Tra i fiori all’occhiello Daniele cita anzitutto i Cappelletti — che a Roma molti continuano a chiamare Tortellini. La distinzione è sottile ma importante: non la forma a ciambella del tortellino bolognese, bensì una pasta ripiena più vicina al cappelletto, adottata però dal lessico romano con il nome affettivo di tortellino. Ed è proprio qui che accade uno degli episodi più belli: un cliente bolognese, capitato a Roma in occasione di una finale di calcio Milan-Bologna, assaggia il cappelletto Taddei crudo, ne resta folgorato e torna il giorno dopo per portarselo a Bologna, da far provare agli amici!
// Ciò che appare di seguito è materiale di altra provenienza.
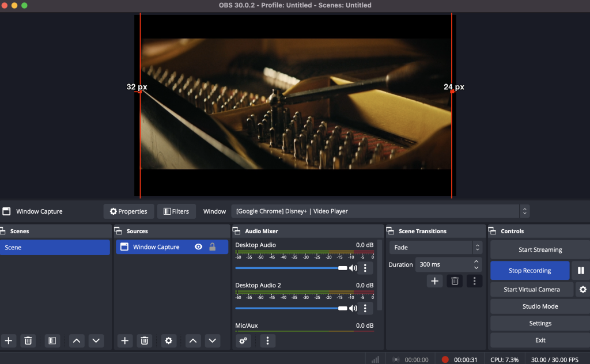Image resolution: width=590 pixels, height=364 pixels.
Task: Delete the selected scene via trash icon
Action: [28, 341]
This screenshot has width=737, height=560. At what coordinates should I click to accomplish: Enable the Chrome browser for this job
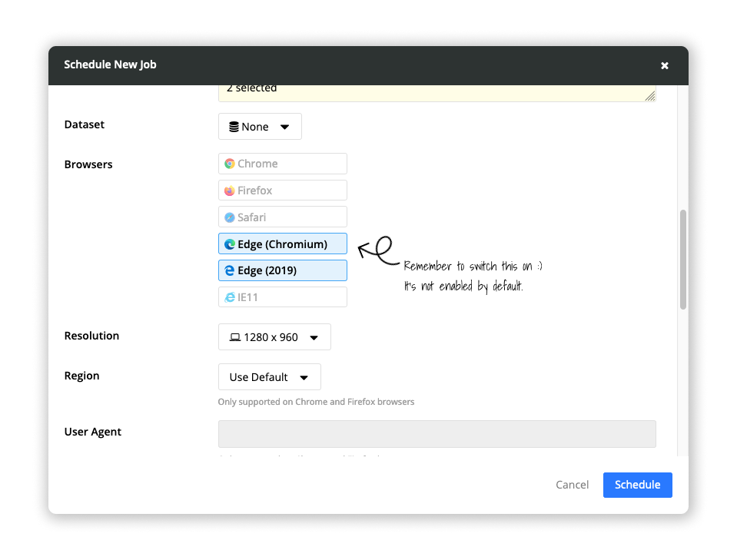coord(282,163)
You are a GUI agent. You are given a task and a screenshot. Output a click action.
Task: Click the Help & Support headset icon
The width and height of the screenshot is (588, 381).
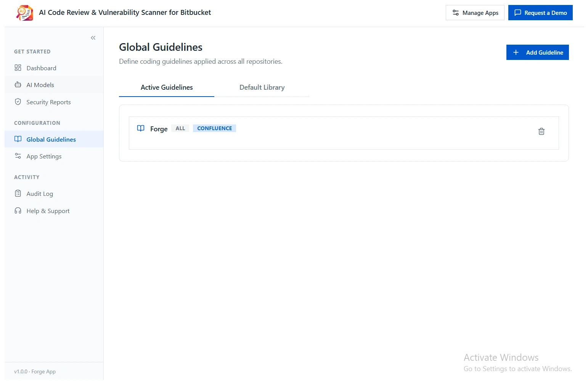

Un piccolo paradosso gastronomico: Roma che convince Bologna su una pasta ripiena.

Ma il punto non è la competizione. È il ripieno allestito con carne di manzo, mortadella, parmigiano, sale, pepe, noce moscata; tutto rimacinato due volte, tutto rigorosamente a crudo.

Accanto ai Cappelletti, i Ravioli ricotta e spinaci, le Fettuccine, le Lasagne al ragù. Le lasagne sono quelle classiche, da forno, con sfoglia gialla; la verde si può preparare su ordinazione. Anche qui, niente posa: il pastificio lavora per l’asporto, non per il consumo sul posto. La destinazione naturale è la casa. Il forno acceso, la tavola, la domenica, il pranzo preparato senza perdere il legame con la bottega.

Ed è forse questo il tratto più romano di Taddei: la pasta non viene trasformata in “oggetto da vetrina”, ma resta ciò che deve essere, ossia un bene quotidiano di qualità, una forma di profonda fiducia, un sapere manuale che si consegna alle famiglie perché diventi pasto, rito, ricordo, vieppiù in un mondo in cui tutto tende a dichiararsi “artigianale”. Quello che non ha bisogno di spiegarsi troppo, perché vive nel banco, nella sfoglia, nel ritorno dei clienti anziani, nel passaparola, in un cilindro di ghisa che ancora lavora a freddo e in un cappelletto romano capace di farsi portare con orgoglio fino a Bologna.